Other studies have found roughly equal rates of drug usage by blacks and whites. But what made the survey more eye-catching, is that it didn’t solely measure generic drug use, but singled out the use of cocaine and street drugs.

The drug warriors have and will continue to resist any effort to scrap the blatant and deliberate racial disparity in drug sentencing laws. In an odd way, they have to take their hard stand. The public scapegoating of blacks for America’s drug problem during the past two decades has been relentless. A frank admission that the laws are biased and unfair, and have not done much to combat the drug plague, would be an admission of failure. It could ignite a real soul searching over whether all the billions of dollars that have been squandered in the failed and flawed drug war — the lives ruined by it, and the families torn apart by the rigid and unequal enforcement of the laws — have really accomplished anything.

This might call into question why people use and abuse drugs in the first place — and if it is really the government’s business to turn the legal screws on some drug users while turning a blind eye to others?

Obama should be applauded for taking the long overdue and much clamored for big step toward restoring sanity to the drug sentencing laws. Now Congress should do what Obama has called for, and once and for all end the insanity in the drug sentencing laws. It’s a matter of simple justice.
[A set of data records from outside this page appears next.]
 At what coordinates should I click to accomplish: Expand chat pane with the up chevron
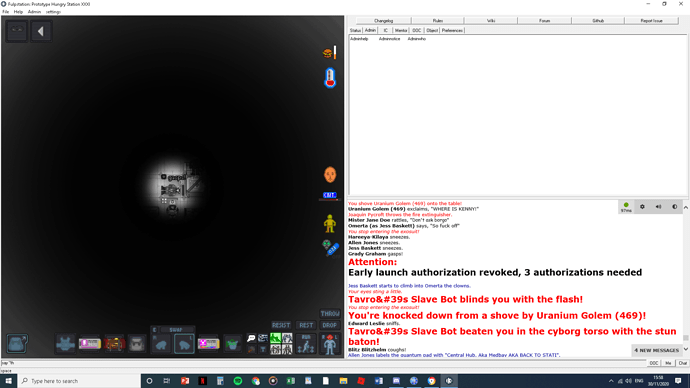point(686,207)
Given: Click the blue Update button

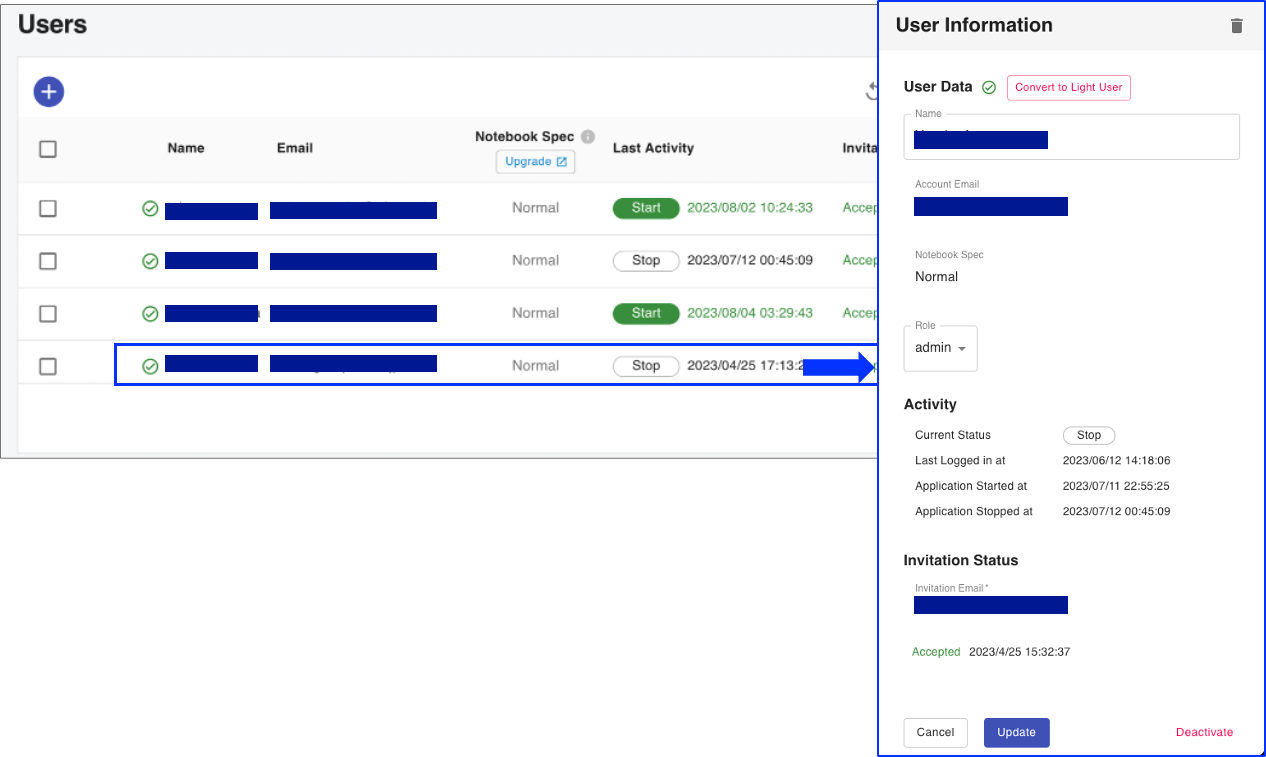Looking at the screenshot, I should pyautogui.click(x=1016, y=732).
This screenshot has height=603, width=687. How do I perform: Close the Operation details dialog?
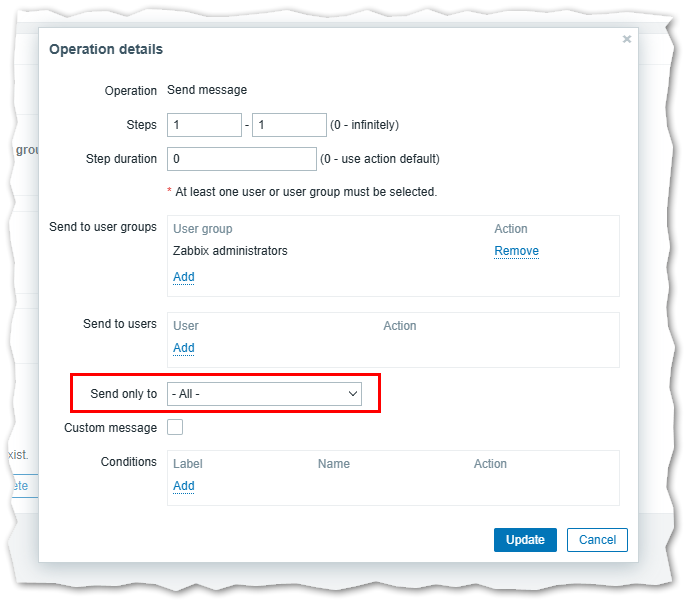click(x=627, y=39)
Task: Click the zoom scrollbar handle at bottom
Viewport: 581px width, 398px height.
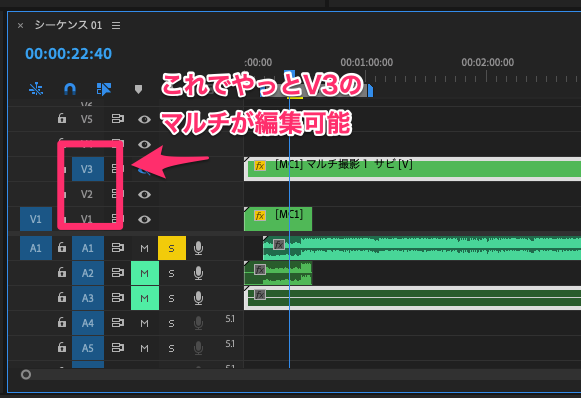Action: click(x=26, y=374)
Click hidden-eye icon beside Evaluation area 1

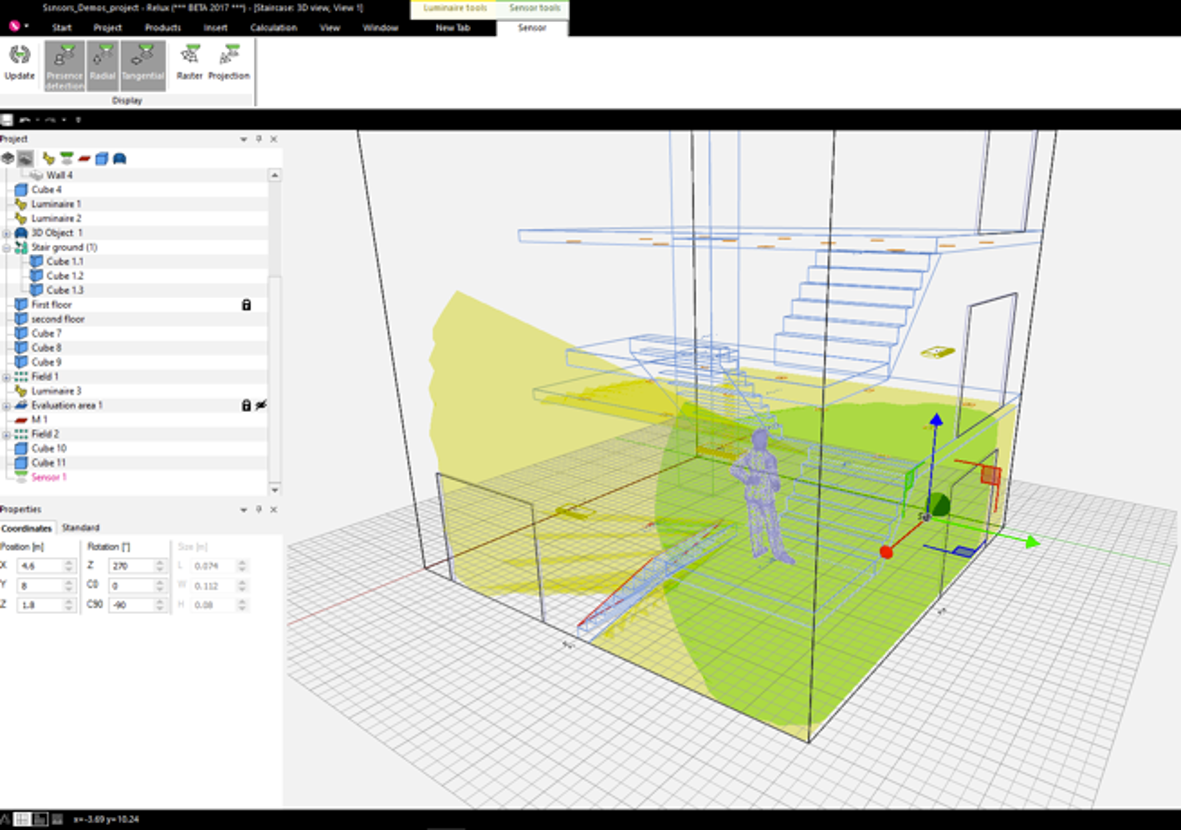[261, 405]

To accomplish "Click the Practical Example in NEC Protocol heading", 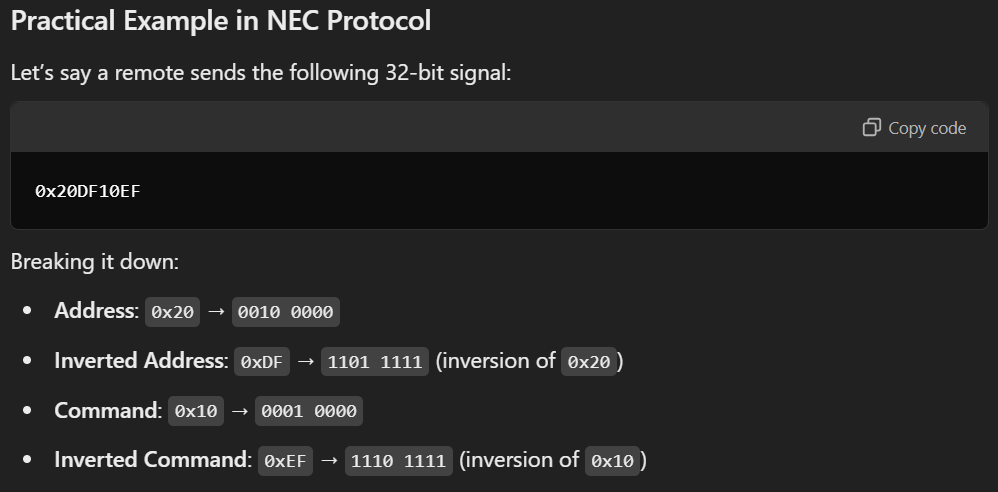I will (221, 20).
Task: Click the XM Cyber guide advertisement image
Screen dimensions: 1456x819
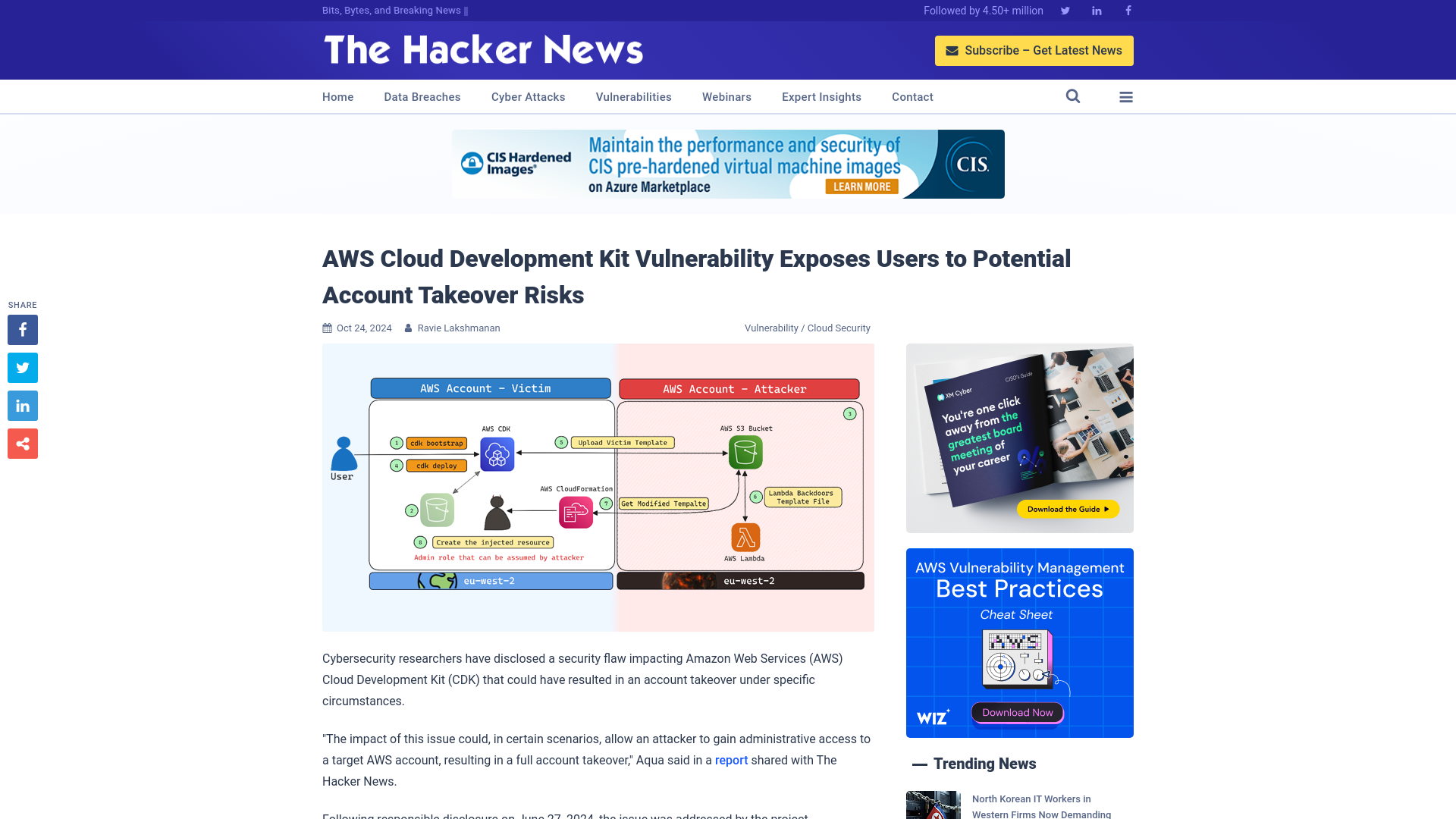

Earl Ofari Hutchinson is an author and political analyst. He is a frequent MSNBC contributor. He is an associate editor of New America Media. He is a weekly co-host of the Al Sharpton Show on American Urban Radio Network. He is the host of the weekly Hutchinson Report on KTYM 1460 AM Radio Los Angeles and KPFK-Radio and the Pacifica Network. Follow Earl Ofari Hutchinson on Twitter: @earlhutchinson.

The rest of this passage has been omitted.